BEGIN DATA PROVIDED

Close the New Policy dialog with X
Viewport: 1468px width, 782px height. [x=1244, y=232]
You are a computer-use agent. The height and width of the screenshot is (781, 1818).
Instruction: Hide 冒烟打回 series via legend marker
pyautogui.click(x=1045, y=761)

END DATA PROVIDED

▶ INSTRUCTIONS TO FOLLOW:
A verbatim copy of the listing above, starting from the line with "You are a computer-use" and running to its last line, is the only output needed.

▶ TASK RESULT:
You are a computer-use agent. The height and width of the screenshot is (781, 1818).
Instruction: Hide 冒烟打回 series via legend marker
pyautogui.click(x=1045, y=761)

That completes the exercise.